Cloud services need backing up

Enterprises have known this inconvenient truth for years and years: if an IT resource is critical then it needs an offsite disaster recovery facility. The would-be cloud storage behemoths thought they didn't need offsite DR. We've got news for them - they do.

Amazon's S3 service went down. Apple's MobileMe service went down. Google's cloud service went down. Now XCalibre's FlexiScale service has gone down - because an engineer adding capacity to the system deleted a storage volume. A classic unanticipated human error.

Are the people running these cloud service operations recruited from the pool of failed UK government IT directors? (An expanding pool of proven idiots adept at losing vast amounts of personal data and interrupting service delivery.)

Each of these services think that because they have distributed data centres they have a DR capability. They don't.
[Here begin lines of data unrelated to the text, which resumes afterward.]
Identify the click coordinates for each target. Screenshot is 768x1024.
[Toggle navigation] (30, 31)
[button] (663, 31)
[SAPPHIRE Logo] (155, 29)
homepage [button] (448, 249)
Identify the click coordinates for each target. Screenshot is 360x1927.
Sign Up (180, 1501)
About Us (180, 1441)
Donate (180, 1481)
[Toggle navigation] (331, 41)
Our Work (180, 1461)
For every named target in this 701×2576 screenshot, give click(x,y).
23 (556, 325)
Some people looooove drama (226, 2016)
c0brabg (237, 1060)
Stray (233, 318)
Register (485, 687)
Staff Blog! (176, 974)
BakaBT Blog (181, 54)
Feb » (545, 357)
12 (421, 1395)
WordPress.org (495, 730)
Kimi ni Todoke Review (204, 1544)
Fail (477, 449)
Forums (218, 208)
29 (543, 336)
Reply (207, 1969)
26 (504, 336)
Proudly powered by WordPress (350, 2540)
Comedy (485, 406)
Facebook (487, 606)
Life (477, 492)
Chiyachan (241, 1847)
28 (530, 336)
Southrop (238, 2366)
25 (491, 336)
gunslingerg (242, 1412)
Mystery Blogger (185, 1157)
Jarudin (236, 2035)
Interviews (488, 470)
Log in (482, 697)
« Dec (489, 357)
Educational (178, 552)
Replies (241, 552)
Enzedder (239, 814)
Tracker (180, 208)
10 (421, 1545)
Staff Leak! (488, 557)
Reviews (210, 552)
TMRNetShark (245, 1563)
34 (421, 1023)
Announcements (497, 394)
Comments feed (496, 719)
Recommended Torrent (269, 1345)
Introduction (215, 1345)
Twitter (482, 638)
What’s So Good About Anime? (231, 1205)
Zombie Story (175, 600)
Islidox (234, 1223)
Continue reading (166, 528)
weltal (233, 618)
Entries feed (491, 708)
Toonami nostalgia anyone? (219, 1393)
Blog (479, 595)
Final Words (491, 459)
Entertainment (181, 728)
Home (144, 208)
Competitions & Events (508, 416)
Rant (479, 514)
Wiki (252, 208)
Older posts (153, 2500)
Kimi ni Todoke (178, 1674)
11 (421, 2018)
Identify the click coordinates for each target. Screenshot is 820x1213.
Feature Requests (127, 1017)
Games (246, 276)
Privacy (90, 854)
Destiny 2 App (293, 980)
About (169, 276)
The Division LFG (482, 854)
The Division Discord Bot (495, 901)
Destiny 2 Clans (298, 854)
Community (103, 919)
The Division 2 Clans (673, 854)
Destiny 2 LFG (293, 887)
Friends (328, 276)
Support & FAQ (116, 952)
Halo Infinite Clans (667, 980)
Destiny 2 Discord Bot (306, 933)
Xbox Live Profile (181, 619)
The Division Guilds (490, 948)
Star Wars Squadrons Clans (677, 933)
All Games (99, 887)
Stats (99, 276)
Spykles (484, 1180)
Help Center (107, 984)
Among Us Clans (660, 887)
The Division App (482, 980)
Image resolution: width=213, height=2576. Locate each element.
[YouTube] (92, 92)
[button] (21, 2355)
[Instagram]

What they have is a single cloud service capability in which catastrophic errors cause the shutting down of the whole system. This is not disaster recovery - it's disaster continuance.

What they need is a completely separate cloud with a heartbeat facility and failover, a global cloud-scale version of DoubleTake or NeverFail server replication - cloud replication. That would cost big, big bucks but it would ensure that if cloud one crashed, cloud two could keep raining service onto users.

It's insurance, just like big insurance companies who insure their own risks with separate re-insurance companies.

So long as cloud service providers have no separate backup cloud systems then the potential for cloud crashes remains and at some time their clouds will crash.